AWERBs may also be asked to:

  • Consider proposals for animal research projects and advise the licence holder whether or not to submit them to the Home Office for approval
  • Assist with retrospective reviews of animal work, responding to enquiries and considering advice from the Home Office Animals in Science Committee
  • Promote awareness of animal welfare and the principles of the 3Rs
  • Provide a forum for discussion and development of ethical advice on all matters related to animal welfare, care and use
  • Support staff dealing with animals with guidance on animal welfare, ethical issues and appropriate training
  • Help to promote a culture of care within the establishment and in the wider community

Each AWERB oversees the establishment's use of animals for research, encouraging the highest standards of animal welfare. On the ground, Named Animal Care and Welfare Officers (NACWOs) and Named Veterinary Surgeons (NVSs) check that all animals are well cared-for.

The NACWOs and NVSs

NACWOs and NVSs are responsible for the care and welfare of animals used in research. They manage the staff and equipment at animal facilities, striving to ensure that the animals receive the best possible care at all times.
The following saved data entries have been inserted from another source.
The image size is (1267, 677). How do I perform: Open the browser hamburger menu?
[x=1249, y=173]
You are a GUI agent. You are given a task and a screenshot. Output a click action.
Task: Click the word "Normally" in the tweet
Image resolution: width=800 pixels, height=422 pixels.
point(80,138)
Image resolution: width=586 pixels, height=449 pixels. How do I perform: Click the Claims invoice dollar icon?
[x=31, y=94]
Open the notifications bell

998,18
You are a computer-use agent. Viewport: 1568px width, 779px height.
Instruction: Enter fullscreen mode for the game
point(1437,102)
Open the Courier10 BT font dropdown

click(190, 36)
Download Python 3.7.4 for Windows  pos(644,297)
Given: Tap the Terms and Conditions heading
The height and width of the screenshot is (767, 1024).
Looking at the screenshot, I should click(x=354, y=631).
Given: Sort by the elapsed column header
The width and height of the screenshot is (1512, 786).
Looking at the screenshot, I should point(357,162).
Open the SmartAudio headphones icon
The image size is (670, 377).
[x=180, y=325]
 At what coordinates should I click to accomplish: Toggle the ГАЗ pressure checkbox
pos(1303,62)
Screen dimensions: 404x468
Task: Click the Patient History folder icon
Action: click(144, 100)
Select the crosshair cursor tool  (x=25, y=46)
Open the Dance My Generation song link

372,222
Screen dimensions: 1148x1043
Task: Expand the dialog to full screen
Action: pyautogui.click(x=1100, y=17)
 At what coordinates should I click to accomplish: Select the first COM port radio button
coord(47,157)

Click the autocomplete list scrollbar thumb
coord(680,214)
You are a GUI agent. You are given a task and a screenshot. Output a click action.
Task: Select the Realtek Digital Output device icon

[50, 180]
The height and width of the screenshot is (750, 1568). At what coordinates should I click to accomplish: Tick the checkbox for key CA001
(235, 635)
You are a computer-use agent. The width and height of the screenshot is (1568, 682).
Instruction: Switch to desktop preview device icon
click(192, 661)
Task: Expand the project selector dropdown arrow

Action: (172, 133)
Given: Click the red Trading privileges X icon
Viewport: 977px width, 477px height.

If staff have any concerns about animal welfare, they are encouraged to immediately raise these with the NACWO, a policy of 'if you see something, say something'. Staff are trained to look out for signs of distress or discomfort in animals and to report these immediately. The mouse grimace scale, developed to detect signs of distress in mice, is prominently displayed around UCL facilities to help staff look out for such signs.

Animal facilities at UCL are staffed by teams of dedicated trained animal technologists. Along with the licence holders, they are responsible for the care and welfare of laboratory animals and their environments. All UCL staff and students who need to work with animals receive rigorous training. They are only allowed to work with animals when the NACWO is satisfied that they can do so with care and compassion.

UCL Biological Services

Laboratory animals, and associated facilities and services are provided by UCL Biological Services. Distributed across 10 Biological Services Units (BSUs), the department also provides training, assessment of competence, advice and technical assistance through its trained staff.

Named Animal Care and Welfare Officers (NACWOs), provide day-to-day oversight of husbandry, care and welfare of animals held in the BSUs.

Named Veterinary Surgeons (NVSs) monitor and provide advice on the health, welfare and treatment of animals related to the research programmes.

Biological Services works together with researchers in aiming for the highest standards in animal care and welfare, and supporting the research goals of UCL. Biological Services staff are specialists in laboratory animal care. As such, they have a great empathy for the animals under their care. Many Biological Services staff are also Home Office personal licence holders. This means that they are able to provide expert technical advice and assistance to research groups.

It has long been acknowledged that good science goes hand in hand with good animal husbandry and welfare practices. Great attention is given to the provision of accommodation, such that the environment, housing, freedom of movement, food, water and care provided for each animal as well as its social structure are appropriate for its health and well-being. Therefore, the caging and husbandry routines are designed not only to provide adequate space and minimise stress, but also to reduce the risk of infection. A variety of environmental enrichments is provided to all cages, not only to provide stimuli to the animals but also, in the case of rodents, to facilitate their natural behaviours.